---------- EXTRACTED RECORDS

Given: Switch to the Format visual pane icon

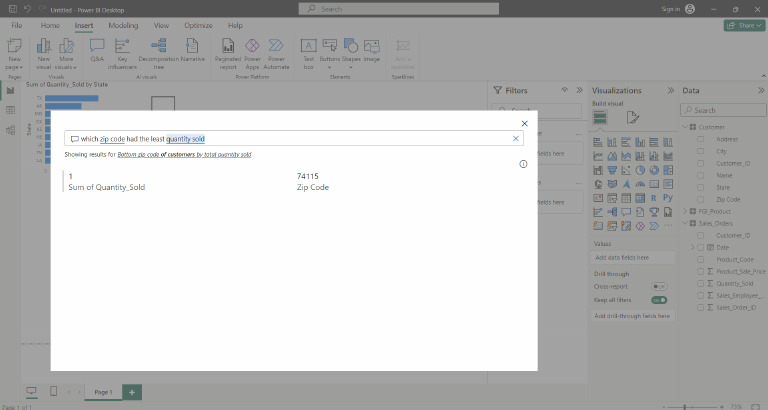Looking at the screenshot, I should [x=632, y=118].
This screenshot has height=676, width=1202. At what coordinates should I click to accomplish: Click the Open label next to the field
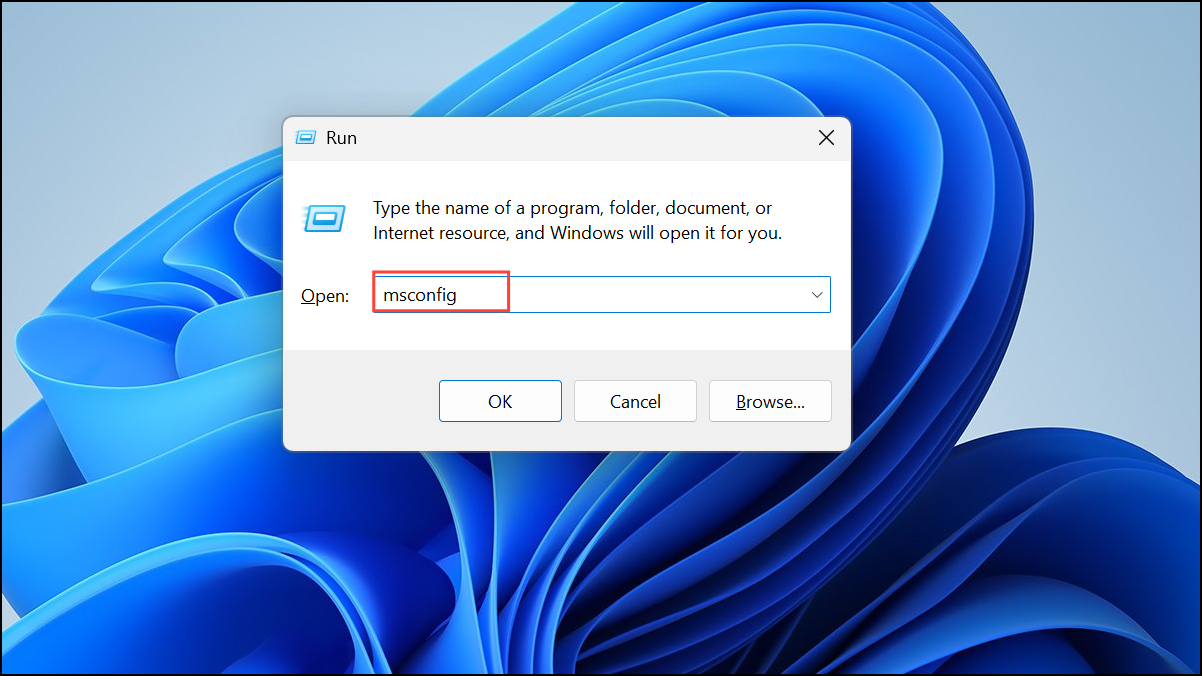[x=324, y=295]
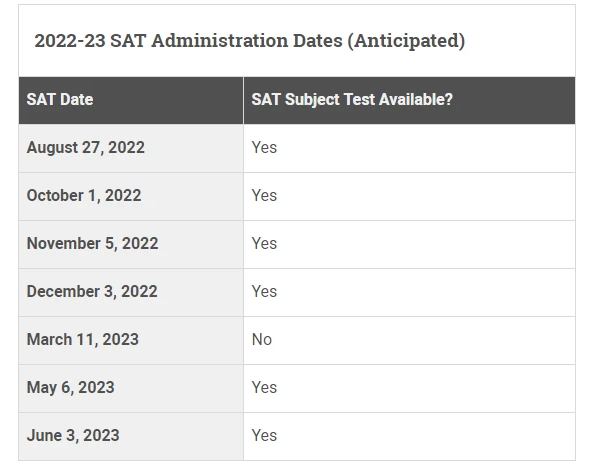Click 'No' in the March 11 row
This screenshot has width=614, height=473.
click(x=262, y=340)
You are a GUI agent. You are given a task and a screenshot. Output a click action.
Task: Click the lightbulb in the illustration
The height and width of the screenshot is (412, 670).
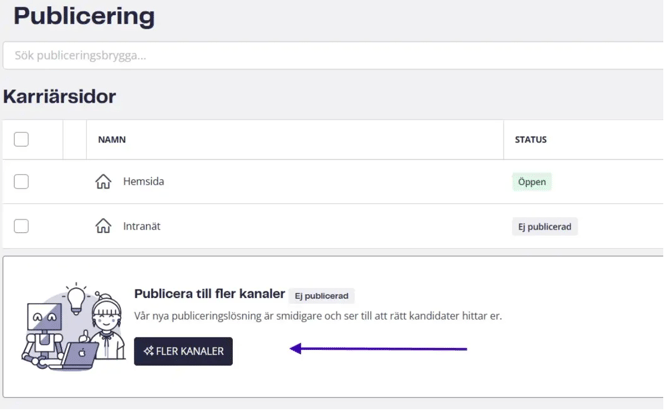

--------------------

## [WORK TO COMPLETE]
Rewrite the listing from the line containing "You are a GUI" through the end of the listing, replacing "lightbulb" with "lamp" and changing nothing else. Omit the pictures from your answer.

## [SOLUTION TO THIS EXERCISE]
You are a GUI agent. You are given a task and a screenshot. Output a click action.
Task: Click the lamp in the illustration
The height and width of the screenshot is (412, 670).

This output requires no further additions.